Li esta frase escrita na parede de um bar em Montana, atribuída a alguém chamado Reggie Leach. Parecia um lugar improvável para encontrar inspiração, mas guardei comigo as palavras e pensei nelas mais de uma vez durante a produção do novo álbum do Rush.

Numa manhã fria, em janeiro de 2001, Geddy (Lee), Alex (Lifeson) e eu nos reunimos num pequeno estúdio em Toronto para recomeçarmos a trabalhar. Foram quase cinco anos desde Test for Echo, mas após 27 anos juntos e 16 discos lançados, estávamos esperançosos que a química entre nós seria reativada, que o fogo seria reaceso. Bem lá no fundo, estávamos apreensivos. Seríamos realmente capazes de juntar uma quantidade suficiente de músicas que gostássemos para completar um novo álbum? É sempre uma questão difícil e mais ainda desta vez, quando tanta coisa aconteceu em nossas vidas. Nos últimos cinco anos, Geddy e Alex produziram seus próprios projetos, para eles mesmos e para os outros, e cada um deles acostumou-se a ser o “Chefe Supremo de Tudo”. Por muitas razões, o processo de retomar a engrenagem tinha que ser gradual, exploratório e cuidadoso. Não traçamos parâmetros, objetivos, limitações, mas sim nos aproximamos de maneira relaxada e civilizada para este projeto. Sem pressa, pressão ou maratonas no estúdio - pela primeira vez na vida! Apenas nos mantivemos trabalhando, dia após dia, tentando tirar o melhor de cada um de nós e alimentar o fogo da colaboração e inspiração mútua.

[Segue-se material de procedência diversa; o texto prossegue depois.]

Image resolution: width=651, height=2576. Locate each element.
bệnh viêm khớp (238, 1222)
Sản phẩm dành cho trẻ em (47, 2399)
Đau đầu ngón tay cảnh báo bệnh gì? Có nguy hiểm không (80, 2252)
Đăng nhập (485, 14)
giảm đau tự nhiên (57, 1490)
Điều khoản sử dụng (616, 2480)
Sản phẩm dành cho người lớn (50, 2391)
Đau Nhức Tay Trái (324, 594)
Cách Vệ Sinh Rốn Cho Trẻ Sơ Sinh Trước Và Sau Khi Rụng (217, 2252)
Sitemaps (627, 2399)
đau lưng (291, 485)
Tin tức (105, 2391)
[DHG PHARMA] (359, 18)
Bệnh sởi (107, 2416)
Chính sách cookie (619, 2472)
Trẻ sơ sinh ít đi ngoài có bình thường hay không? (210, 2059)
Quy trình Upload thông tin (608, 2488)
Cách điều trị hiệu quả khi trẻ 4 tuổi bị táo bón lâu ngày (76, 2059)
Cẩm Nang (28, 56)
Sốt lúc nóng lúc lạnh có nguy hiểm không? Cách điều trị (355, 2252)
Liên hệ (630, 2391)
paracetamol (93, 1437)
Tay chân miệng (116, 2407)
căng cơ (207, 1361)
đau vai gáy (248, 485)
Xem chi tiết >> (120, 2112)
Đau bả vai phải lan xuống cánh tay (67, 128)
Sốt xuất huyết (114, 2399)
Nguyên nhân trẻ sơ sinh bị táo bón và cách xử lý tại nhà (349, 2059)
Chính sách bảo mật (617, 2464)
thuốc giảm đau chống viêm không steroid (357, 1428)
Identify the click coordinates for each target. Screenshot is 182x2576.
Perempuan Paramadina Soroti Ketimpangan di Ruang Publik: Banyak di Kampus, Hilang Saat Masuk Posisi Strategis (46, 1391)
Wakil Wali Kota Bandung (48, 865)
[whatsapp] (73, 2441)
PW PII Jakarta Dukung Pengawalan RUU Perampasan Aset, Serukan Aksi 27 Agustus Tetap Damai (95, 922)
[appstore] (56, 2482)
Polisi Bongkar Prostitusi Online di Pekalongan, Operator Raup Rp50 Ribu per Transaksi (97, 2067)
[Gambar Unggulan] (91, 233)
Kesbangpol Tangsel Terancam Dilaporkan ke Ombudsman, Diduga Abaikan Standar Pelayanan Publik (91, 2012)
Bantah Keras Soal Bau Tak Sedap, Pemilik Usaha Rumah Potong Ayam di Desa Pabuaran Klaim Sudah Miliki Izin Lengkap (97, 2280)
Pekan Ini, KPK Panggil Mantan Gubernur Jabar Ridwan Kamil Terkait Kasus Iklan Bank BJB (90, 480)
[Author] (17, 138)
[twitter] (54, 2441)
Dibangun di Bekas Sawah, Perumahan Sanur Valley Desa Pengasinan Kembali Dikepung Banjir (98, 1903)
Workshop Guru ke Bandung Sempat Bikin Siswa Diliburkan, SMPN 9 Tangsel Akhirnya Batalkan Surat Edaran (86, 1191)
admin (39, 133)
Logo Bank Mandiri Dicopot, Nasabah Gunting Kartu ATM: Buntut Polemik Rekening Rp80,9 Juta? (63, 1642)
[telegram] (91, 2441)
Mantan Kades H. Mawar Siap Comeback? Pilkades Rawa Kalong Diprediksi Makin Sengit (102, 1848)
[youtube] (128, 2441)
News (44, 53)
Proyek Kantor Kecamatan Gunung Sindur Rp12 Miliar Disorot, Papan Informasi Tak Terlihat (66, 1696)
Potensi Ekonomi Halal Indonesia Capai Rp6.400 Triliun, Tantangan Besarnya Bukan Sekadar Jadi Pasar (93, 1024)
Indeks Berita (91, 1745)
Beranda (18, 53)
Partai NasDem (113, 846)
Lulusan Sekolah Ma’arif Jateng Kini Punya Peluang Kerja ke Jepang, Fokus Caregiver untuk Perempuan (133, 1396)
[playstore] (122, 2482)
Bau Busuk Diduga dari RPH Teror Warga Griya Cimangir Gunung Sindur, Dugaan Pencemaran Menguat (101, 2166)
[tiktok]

Dentro do nosso padrão usual, Geddy e Alex começaram a trabalhar as ideias musicais na sala de controle do estúdio, enquanto eu me retirava em outra pequena sala com papel, caneta e computador para tentar montar as letras. Comecei pelo meu amontoado de notas e frases desconexas que guardo, buscando uma forma de costurá-las, enquanto os dois começaram simplesmente a tocar, improvisando numa bateria eletrônica junto com guitarra e baixo. Após duas semanas, eu já tinha algumas letras para lhes passar, mas parecia que eles ainda não estavam prontos para trabalhar sério, queriam apenas tocar. Às vezes, eu dava uma parada neste trabalho operário com as palavras, e descia ao estúdio principal para tocar minha bateria e passava em frente à sala onde eles estavam. Normalmente os ouvia tocando alguns riffs, explorando algumas direções interessantes e gravando tudo, mas não havia nenhuma música pronta ainda.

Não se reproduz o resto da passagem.